The 53-year-old shared a newspaper article about his mother and wrote: “My father @NgugiWaThiongo physically abused my late mother – he would beat her up.
“Some of my earliest memories are me going to visit her at my grandmother’s where she would seek refuge. But with that said it is the silencing of who she was that gets me. Ok- I have said it.”
This isn’t the first time Mukoma has complained about his mother’s story being erased.
Back in 2022, he wrote on Twitter: “It hurts to see my late mother, Nyambura (my daughter is named after her) being systemically erased from the @NgugiWaThiongo_ story. We literally (of course) and figuratively would not be here if it was not for her keeping us glued together through the political persecutions.”
Ngugi, who is renowned as Kenya’s most famous writer, married Nyambura in 1987. The two went on to have six children: Thiong’o, Kimunya, Nduchu, Mukoma, Wanjiku and Njoki.
Apart from Kimunya, an economics graduate from the University of Nairobi, the rest of their children attended US universities.
Ngugi’s first marriage collapsed due to detentions and exiles orchestrated by both Jomo Kenyatta and Daniel Moi.
Nyambura died in 1995 and Thiong’o couldn’t attend her funeral as he was in exile in the United States.
He then married Njeri, who already had a daughter from a previous relationship with an African-American partner.
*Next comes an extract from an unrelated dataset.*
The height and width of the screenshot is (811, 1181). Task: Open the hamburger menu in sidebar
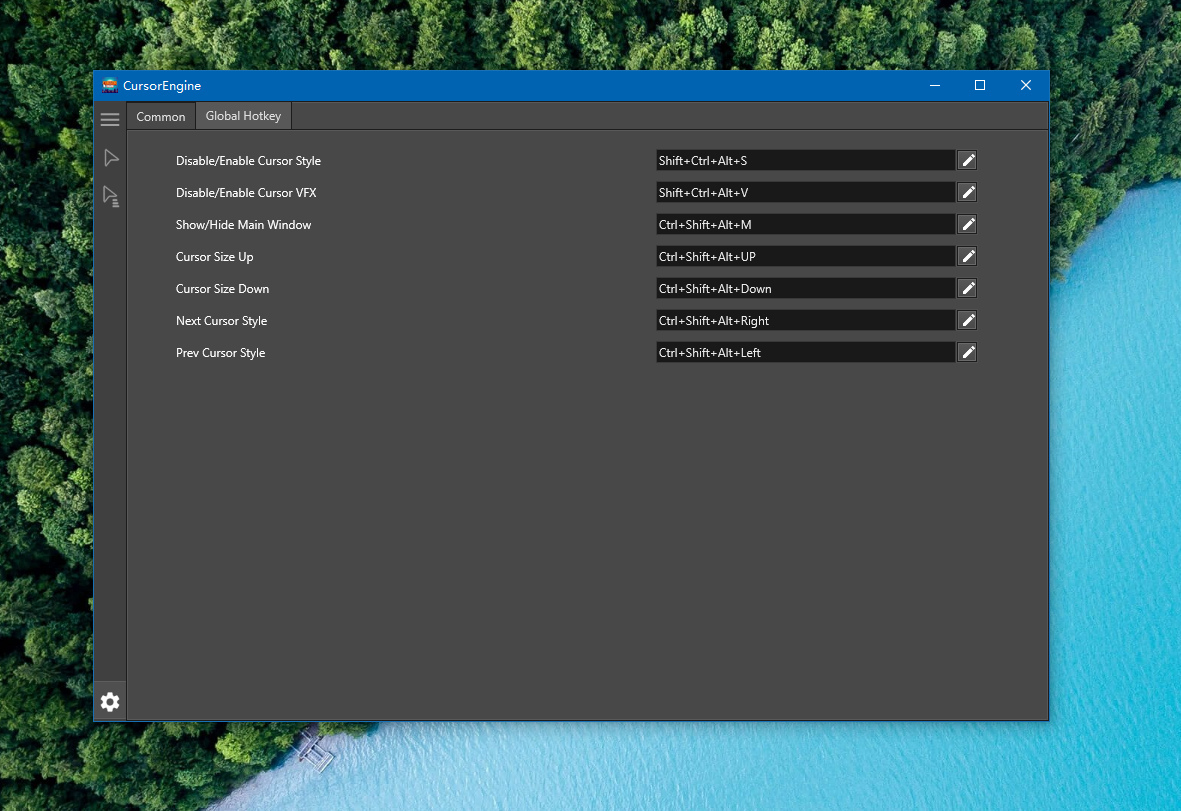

The couple went on to have two children before separating last year.
Ngugi, 86, is currently suffering from kidney failure and is living alone under the care of medical personnel at his house in California, US. He undergoes kidney dialysis three times a week and he recently had surgery.
Njeri is the director of Human Resource Faculty and Staff Conflict Resolution Services at the University of California, Irvine, where Ngugi is a Distinguished Professor at the Comparative Literature School of Humanities.